# Information supplied
++++++
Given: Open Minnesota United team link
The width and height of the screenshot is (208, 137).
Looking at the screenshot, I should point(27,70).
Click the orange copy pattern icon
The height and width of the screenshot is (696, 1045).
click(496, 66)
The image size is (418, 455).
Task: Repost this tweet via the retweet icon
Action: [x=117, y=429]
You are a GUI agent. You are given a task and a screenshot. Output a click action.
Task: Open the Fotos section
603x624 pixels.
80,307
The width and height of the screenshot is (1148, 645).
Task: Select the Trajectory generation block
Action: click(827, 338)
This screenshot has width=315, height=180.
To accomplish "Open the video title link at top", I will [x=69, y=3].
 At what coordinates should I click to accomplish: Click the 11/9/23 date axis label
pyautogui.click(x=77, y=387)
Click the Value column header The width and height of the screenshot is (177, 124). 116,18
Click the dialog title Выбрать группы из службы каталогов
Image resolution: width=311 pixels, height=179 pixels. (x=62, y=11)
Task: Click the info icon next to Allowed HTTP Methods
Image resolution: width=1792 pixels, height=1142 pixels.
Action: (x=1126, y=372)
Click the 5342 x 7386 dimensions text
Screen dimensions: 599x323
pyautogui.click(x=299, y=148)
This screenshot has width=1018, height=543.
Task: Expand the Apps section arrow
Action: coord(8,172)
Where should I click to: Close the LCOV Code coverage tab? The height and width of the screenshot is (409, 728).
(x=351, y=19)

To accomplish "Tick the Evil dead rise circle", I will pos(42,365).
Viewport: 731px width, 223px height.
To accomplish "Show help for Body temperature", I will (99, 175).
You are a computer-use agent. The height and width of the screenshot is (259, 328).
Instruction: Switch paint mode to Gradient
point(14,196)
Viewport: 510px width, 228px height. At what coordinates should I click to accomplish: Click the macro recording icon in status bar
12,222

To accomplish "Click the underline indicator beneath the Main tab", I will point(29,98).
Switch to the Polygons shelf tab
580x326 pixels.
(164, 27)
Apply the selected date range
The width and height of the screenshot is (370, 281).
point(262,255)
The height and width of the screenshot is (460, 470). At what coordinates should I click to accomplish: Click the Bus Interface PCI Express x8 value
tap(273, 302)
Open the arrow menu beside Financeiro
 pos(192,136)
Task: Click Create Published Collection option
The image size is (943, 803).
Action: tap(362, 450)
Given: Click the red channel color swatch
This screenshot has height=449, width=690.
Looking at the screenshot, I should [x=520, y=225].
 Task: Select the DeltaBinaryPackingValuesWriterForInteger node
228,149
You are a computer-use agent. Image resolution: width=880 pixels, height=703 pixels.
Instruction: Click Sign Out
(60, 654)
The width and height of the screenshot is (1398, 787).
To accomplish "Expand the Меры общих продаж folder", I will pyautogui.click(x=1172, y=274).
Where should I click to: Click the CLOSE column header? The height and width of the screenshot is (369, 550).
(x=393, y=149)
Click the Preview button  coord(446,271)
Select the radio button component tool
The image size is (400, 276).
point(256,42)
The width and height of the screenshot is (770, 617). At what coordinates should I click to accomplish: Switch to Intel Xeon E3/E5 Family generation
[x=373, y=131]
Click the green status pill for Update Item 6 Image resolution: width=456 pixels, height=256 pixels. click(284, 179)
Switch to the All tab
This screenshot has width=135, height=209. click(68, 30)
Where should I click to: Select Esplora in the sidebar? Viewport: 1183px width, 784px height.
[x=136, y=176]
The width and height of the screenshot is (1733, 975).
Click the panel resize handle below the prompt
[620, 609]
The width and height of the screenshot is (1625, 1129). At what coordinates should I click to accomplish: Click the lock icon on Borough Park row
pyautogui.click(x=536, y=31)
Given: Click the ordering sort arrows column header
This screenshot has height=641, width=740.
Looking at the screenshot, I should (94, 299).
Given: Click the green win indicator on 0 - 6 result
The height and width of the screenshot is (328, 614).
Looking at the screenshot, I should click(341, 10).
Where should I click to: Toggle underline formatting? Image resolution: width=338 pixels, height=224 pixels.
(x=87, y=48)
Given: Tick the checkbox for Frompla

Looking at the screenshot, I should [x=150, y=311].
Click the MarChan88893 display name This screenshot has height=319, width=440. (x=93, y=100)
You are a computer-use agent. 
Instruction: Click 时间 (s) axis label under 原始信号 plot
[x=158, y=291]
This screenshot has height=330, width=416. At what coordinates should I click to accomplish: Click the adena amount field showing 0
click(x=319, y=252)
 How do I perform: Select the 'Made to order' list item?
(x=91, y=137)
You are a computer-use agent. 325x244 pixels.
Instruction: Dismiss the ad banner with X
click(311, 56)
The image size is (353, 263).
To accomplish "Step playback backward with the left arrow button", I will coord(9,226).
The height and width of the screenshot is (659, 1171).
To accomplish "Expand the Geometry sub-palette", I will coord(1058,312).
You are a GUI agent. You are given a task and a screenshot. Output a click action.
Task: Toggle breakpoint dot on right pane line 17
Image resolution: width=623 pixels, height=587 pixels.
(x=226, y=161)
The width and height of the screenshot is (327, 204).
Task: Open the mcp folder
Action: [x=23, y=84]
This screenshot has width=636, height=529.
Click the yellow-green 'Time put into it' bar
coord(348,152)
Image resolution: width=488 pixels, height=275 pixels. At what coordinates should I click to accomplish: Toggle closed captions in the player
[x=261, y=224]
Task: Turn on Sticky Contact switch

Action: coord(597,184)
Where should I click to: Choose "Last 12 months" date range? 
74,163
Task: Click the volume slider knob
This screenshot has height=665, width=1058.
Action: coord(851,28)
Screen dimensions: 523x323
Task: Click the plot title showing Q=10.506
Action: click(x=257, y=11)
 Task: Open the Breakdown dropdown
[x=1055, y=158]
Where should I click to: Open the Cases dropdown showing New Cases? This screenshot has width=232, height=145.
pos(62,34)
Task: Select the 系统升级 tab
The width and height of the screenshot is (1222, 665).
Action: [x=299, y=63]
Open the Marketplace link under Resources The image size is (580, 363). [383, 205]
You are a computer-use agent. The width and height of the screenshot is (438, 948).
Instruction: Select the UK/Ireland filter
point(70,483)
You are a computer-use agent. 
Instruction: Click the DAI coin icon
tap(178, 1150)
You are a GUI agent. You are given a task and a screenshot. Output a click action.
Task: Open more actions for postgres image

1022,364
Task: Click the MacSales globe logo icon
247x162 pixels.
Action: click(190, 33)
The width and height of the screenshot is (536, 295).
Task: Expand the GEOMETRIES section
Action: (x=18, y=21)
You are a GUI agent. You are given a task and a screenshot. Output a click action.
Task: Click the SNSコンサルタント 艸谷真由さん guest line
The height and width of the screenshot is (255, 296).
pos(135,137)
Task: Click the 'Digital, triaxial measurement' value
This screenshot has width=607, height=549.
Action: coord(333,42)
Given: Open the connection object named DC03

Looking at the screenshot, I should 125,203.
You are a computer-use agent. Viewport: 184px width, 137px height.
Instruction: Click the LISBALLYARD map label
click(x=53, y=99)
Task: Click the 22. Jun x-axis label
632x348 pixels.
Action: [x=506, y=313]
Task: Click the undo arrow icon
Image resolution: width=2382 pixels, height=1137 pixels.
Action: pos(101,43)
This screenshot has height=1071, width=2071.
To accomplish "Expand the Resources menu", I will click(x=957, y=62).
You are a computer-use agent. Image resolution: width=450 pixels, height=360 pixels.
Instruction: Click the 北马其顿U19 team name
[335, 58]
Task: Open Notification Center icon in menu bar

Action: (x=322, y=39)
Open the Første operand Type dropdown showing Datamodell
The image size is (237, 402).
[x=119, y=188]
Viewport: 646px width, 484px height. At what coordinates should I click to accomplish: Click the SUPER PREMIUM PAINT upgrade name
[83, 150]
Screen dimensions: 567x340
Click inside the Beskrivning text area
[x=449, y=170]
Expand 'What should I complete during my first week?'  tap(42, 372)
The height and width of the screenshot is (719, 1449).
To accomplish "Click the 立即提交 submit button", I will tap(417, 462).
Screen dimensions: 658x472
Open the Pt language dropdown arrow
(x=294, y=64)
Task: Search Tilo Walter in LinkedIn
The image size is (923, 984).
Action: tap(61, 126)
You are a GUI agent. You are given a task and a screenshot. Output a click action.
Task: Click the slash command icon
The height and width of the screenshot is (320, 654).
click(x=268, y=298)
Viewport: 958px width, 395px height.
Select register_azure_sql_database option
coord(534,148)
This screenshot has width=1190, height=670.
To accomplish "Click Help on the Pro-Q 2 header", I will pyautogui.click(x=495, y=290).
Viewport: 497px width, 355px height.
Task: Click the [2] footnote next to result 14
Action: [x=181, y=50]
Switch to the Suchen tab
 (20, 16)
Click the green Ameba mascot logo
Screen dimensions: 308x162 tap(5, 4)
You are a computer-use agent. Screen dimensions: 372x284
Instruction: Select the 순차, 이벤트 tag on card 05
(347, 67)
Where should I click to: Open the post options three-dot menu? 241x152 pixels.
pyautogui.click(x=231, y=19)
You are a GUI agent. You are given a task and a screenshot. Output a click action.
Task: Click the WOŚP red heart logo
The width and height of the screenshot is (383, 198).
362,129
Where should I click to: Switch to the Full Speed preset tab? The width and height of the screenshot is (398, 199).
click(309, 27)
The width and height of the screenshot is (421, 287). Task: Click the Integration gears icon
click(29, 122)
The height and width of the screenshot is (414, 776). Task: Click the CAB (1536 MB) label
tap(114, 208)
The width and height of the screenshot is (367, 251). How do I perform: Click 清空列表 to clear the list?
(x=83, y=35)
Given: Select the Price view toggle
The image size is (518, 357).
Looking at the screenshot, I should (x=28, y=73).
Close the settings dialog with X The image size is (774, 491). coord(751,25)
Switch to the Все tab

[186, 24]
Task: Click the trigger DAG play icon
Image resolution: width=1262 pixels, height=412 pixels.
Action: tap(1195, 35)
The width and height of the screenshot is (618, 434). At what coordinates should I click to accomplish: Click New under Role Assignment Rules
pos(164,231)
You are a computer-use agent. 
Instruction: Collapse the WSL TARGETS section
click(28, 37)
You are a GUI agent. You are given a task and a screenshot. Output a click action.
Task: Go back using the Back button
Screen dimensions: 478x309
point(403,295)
++++++
# Task directions
Duplicate the lines of the listing above, from the line containing "This screenshot has width=1190, height=670." through the line containing "Action: tap(1195, 35)", both included.

# Task solution
This screenshot has width=1190, height=670.
To accomplish "Click Help on the Pro-Q 2 header", I will pyautogui.click(x=495, y=290).
Viewport: 497px width, 355px height.
Task: Click the [2] footnote next to result 14
Action: [x=181, y=50]
Switch to the Suchen tab
 (20, 16)
Click the green Ameba mascot logo
Screen dimensions: 308x162 tap(5, 4)
You are a computer-use agent. Screen dimensions: 372x284
Instruction: Select the 순차, 이벤트 tag on card 05
(347, 67)
Where should I click to: Open the post options three-dot menu? 241x152 pixels.
pyautogui.click(x=231, y=19)
You are a GUI agent. You are given a task and a screenshot. Output a click action.
Task: Click the WOŚP red heart logo
The width and height of the screenshot is (383, 198).
362,129
Where should I click to: Switch to the Full Speed preset tab? The width and height of the screenshot is (398, 199).
click(309, 27)
The width and height of the screenshot is (421, 287). Task: Click the Integration gears icon
click(29, 122)
The height and width of the screenshot is (414, 776). Task: Click the CAB (1536 MB) label
tap(114, 208)
The width and height of the screenshot is (367, 251). How do I perform: Click 清空列表 to clear the list?
(x=83, y=35)
Given: Select the Price view toggle
The image size is (518, 357).
Looking at the screenshot, I should (x=28, y=73).
Close the settings dialog with X The image size is (774, 491). coord(751,25)
Switch to the Все tab

[186, 24]
Task: Click the trigger DAG play icon
Image resolution: width=1262 pixels, height=412 pixels.
Action: tap(1195, 35)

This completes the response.